On 03.04.2023 09:11, Haochen Jiang wrote:
> @@ -1183,6 +1184,8 @@ if [gas_64_check] then {
> run_dump_test "x86-64-avx-ne-convert-intel"
> run_dump_test "x86-64-raoint"
> run_dump_test "x86-64-raoint-intel"
> + run_dump_test "x86-64-amx-complex"
> + run_dump_test "x86-64-amx-complex-intel"
> run_dump_test "x86-64-clzero"
> run_dump_test "x86-64-mwaitx-bdver4"
> run_list_test "x86-64-mwaitx-reg"
There are constraints on operand combinations, like for tdp*, which want
testing here as well (both the assembler and disassembler sides) imo.
> @@ -4119,6 +4124,13 @@ static const struct dis386 prefix_table[][4] = {
> { VEX_W_TABLE (VEX_W_0F385E_X86_64_P_3) },
> },
>
> + /* PREFIX_VEX_0F386C_X86_64_W_0_M_1_L_0 */
> + {
> + { "tcmmrlfp16ps", { TMM, EXtmm, VexTmm }, 0 },
> + { Bad_Opcode },
> + { "tcmmimfp16ps", { TMM, EXtmm, VexTmm }, 0 },
> + },
You could avoid going through vex_w_table[] by making use of %XS here.
(I guess I'll make a similar change for tdp*16ps, but - to avoid
causing conflicts - perhaps only once yours went in.)
> --- a/opcodes/i386-opc.h
> +++ b/opcodes/i386-opc.h
> @@ -248,6 +248,8 @@ enum
> CpuAMX_BF16,
> /* AMX-FP16 instructions required */
> CpuAMX_FP16,
> + /* Intel AMX-COMPLEX Instructions support required. */
> + CpuAMX_COMPLEX,
> /* AMX-TILE instructions required */
> CpuAMX_TILE,
> /* GFNI instructions required */
In line with adjacent comments, please omit "Intel" and "support" from
the comment, and don't start "instructions" with a capital latter.
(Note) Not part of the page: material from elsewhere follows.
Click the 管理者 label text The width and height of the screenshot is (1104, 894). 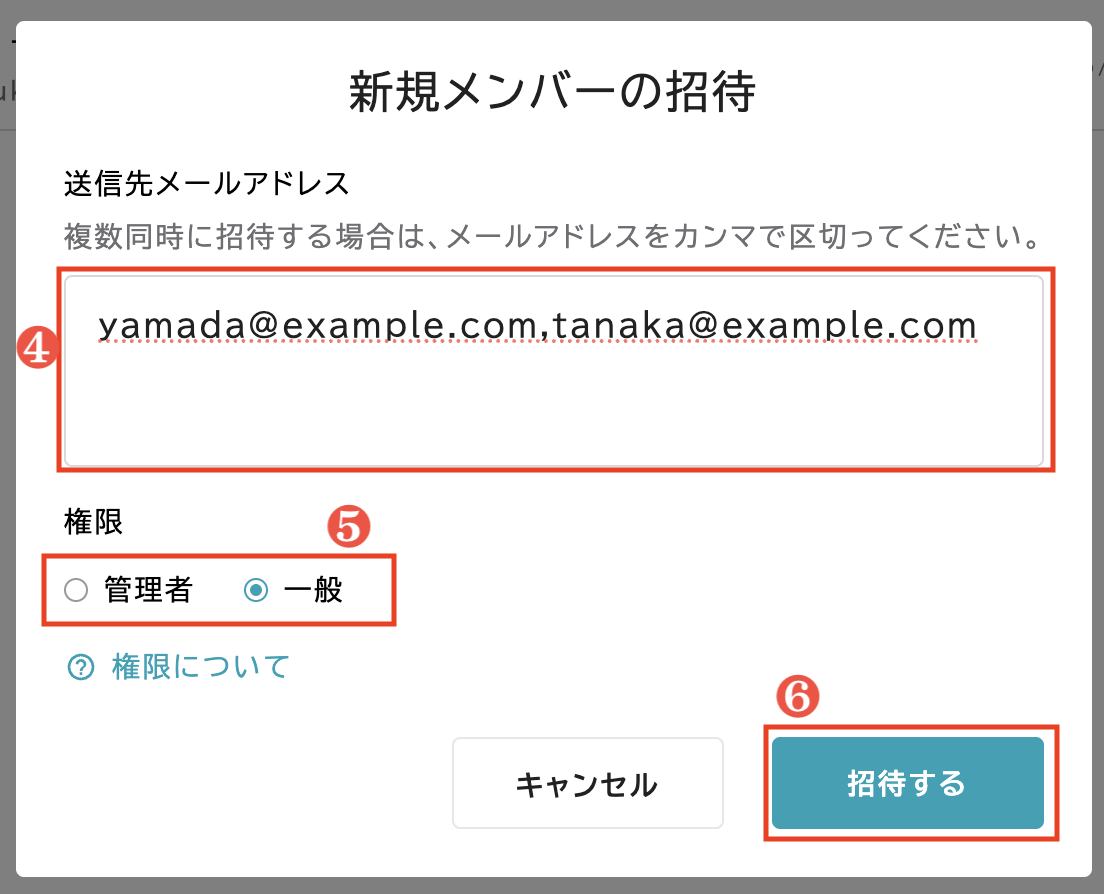tap(148, 591)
Plus
while the full stop is in line with general comment style, looking at
adjacent comments here it probably also wants omitting.
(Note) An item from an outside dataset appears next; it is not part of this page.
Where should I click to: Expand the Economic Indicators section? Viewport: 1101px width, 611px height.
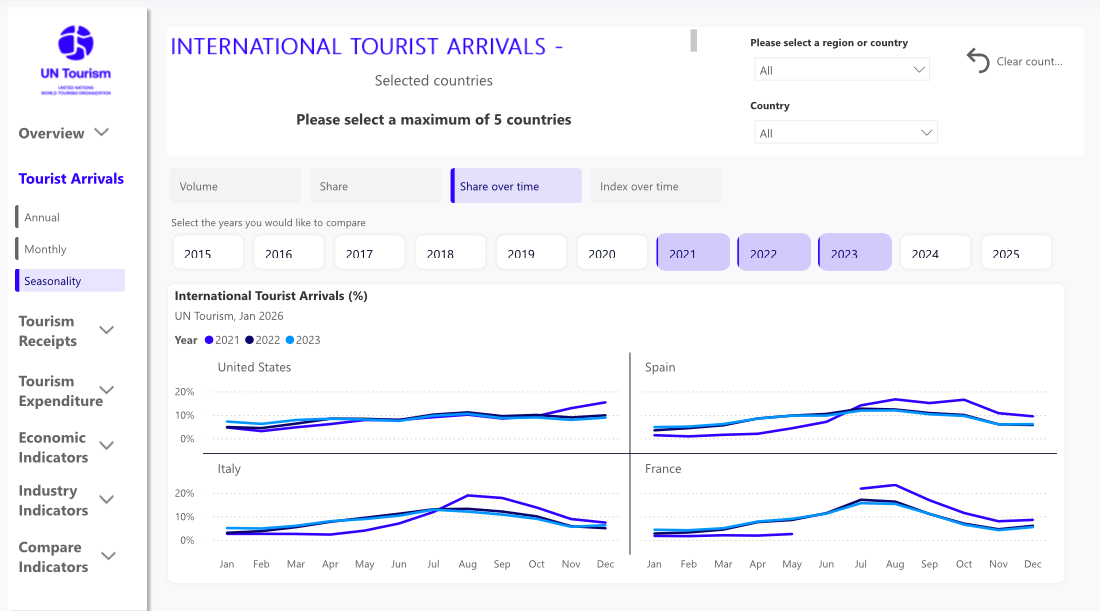click(107, 446)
> --- a/opcodes/i386-opc.tbl
> +++ b/opcodes/i386-opc.tbl
> @@ -3163,6 +3163,13 @@ tilezero, 0xf249, AMX_TILE|x64, Modrm|Vex128|Space0F38|VexW0|NoSuf, { RegTMM }
>
> // AMX instructions end.
>
> +// AMX-COMPLEX instructions.
> +
> +tcmmimfp16ps, 0x666c, AMX_COMPLEX|x64, Modrm|Vex128|Space0F38|VexVVVV|VexW0|SwapSources|NoSuf, { RegTMM, RegTMM, RegTMM }
> +tcmmrlfp16ps, 0x6c, AMX_COMPLEX|x64, Modrm|Vex128|Space0F38|VexVVVV|VexW0|SwapSources|NoSuf, { RegTMM, RegTMM, RegTMM }
> +
> +// AMX-COMPLEX instructions end.
I think these would better not have their own comment-bounded group, but
go inside the "AMX instructions" sections (which already covers all AMX-*).
Jan
> On 03.04.2023 09:11, Haochen Jiang wrote:
> > @@ -1183,6 +1184,8 @@ if [gas_64_check] then {
> > run_dump_test "x86-64-avx-ne-convert-intel"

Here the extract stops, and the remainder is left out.